Wells, Dunn among those on notice
Prince Fielder and Albert Pujols are about to start the first season of their new massive contracts, and they will presumably remain star-level players in 2012. Even if they struggle, however, they'll still have their names written into the lineup, because of how much has been invested in them by the Detroit Tigers and Los Angeles Angels, respectively.
Other veterans, however, are close to the "or else" ledge -- that time when their employer must have production, or else change is imminent.

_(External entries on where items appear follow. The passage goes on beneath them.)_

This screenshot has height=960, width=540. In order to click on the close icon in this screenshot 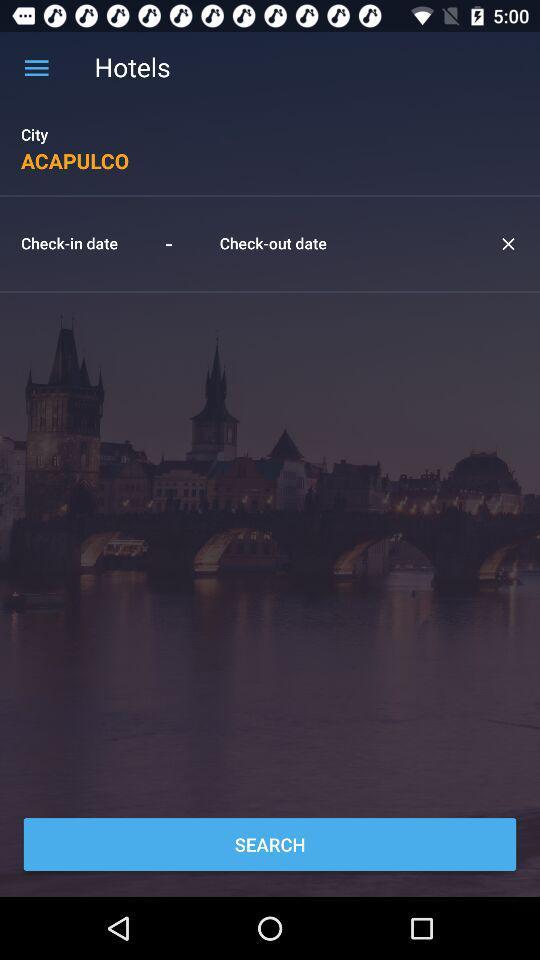, I will do `click(508, 260)`.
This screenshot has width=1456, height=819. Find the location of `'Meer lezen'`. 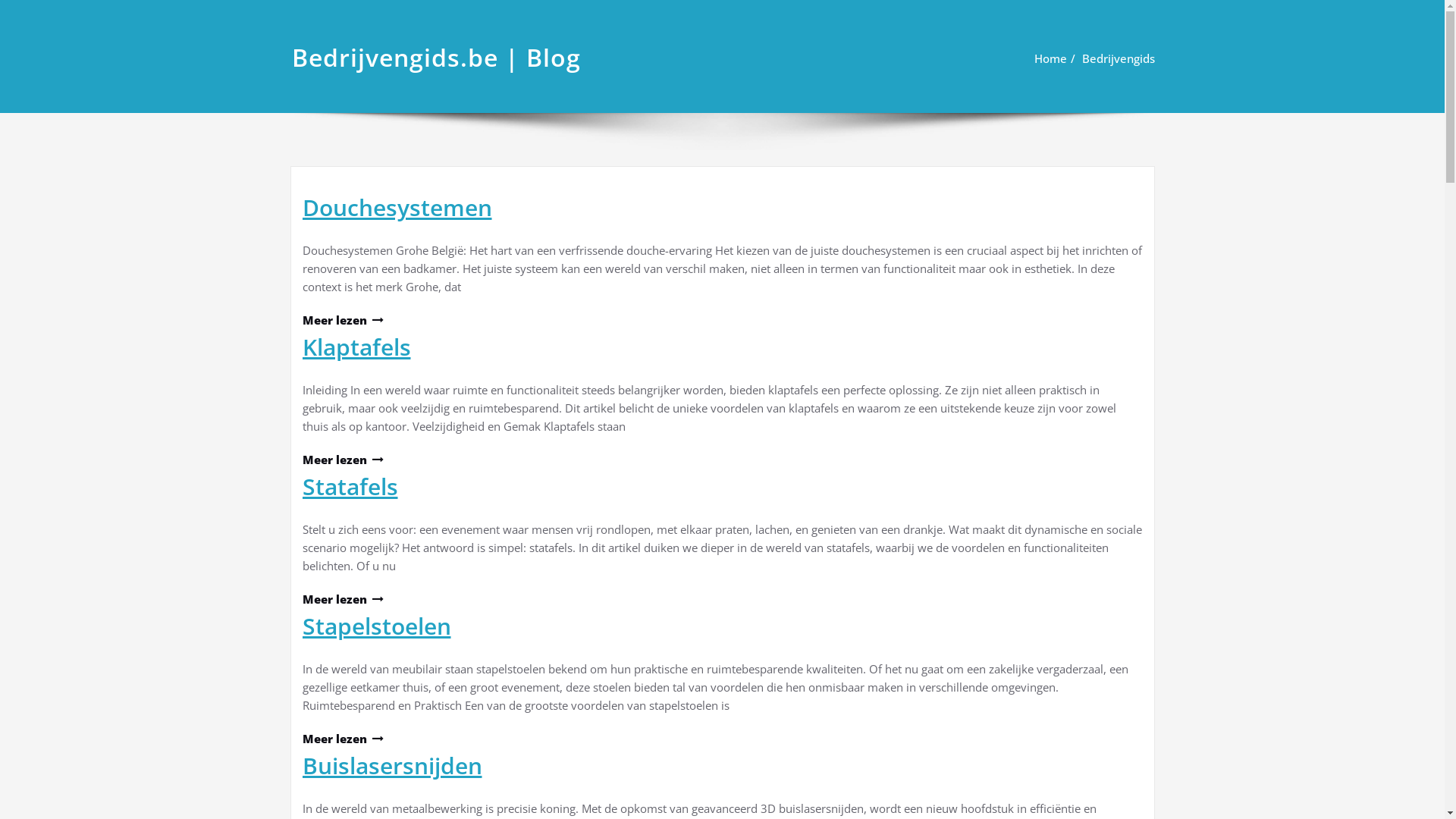

'Meer lezen' is located at coordinates (341, 458).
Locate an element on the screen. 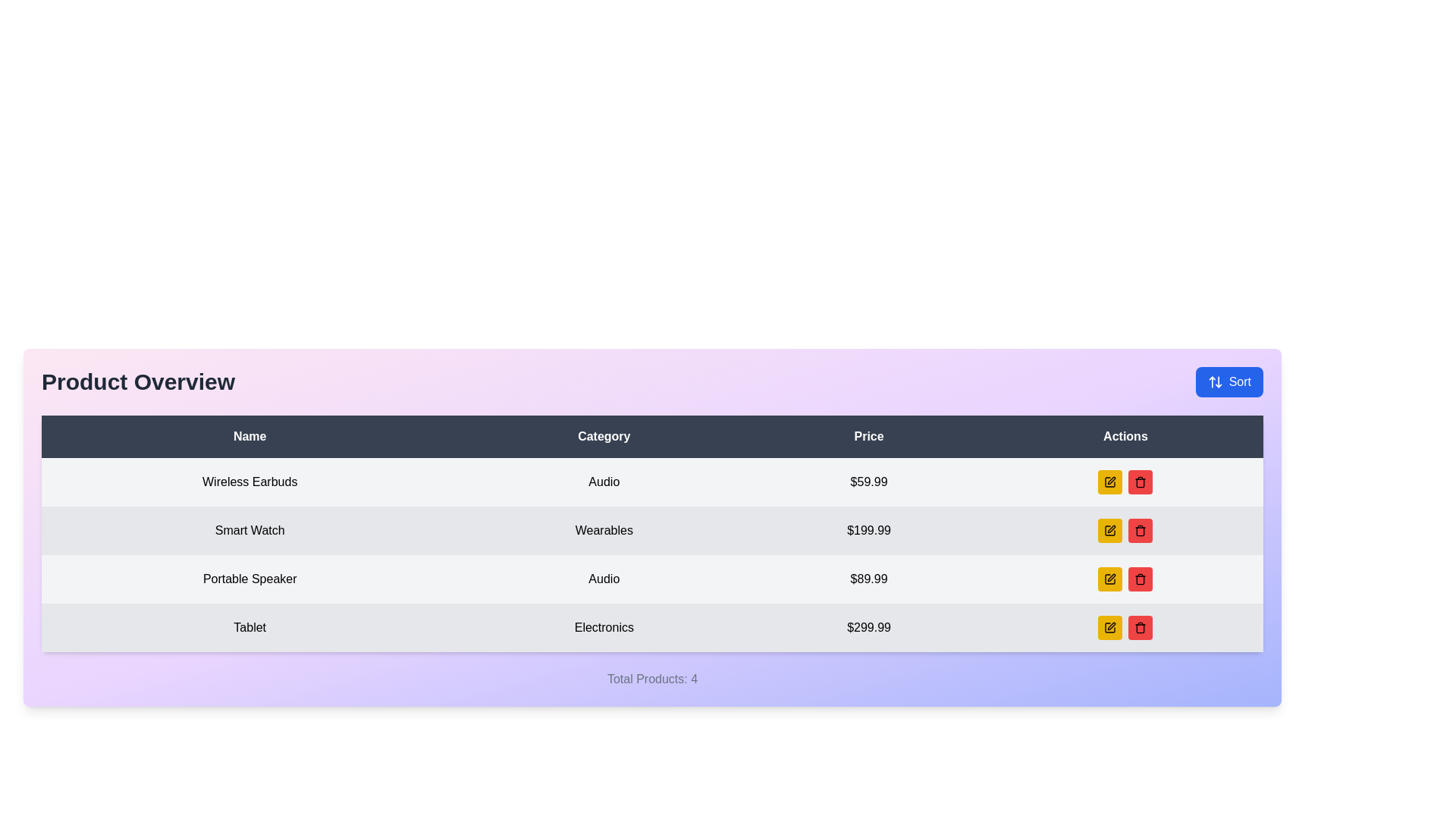 Image resolution: width=1456 pixels, height=819 pixels. the edit button icon located in the 'Actions' column of the table in the fourth row for the 'Tablet' item is located at coordinates (1112, 626).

Vernon Wells, Los Angeles Angels: He had the lowest batting average of the 145 qualified players in the big leagues last year, hitting just .218, with a .248 on-base percentage. The Angels still have a staggering amount of money tied up with Wells, who will be paid $63 million over the next three seasons. But the fact that Jerry Dipoto was just hired as general manager will help to facilitate change, if needed, because the acquisition of Wells was not his idea. The Angels are loaded with alternatives, too. Peter Bourjos and Torii Hunter will open the season in center field and right, respectively, and with Pujols slated to be the first baseman, the Angels also have Kendrys Morales, Bobby Abreu and Mark Trumbo as DH candidates -- with Mike Trout, Keith Law's No. 1 prospect, waiting for an opportunity.
The Angels will have a Plan B, a Plan C, etc., if needed -- if Wells gives more of the same.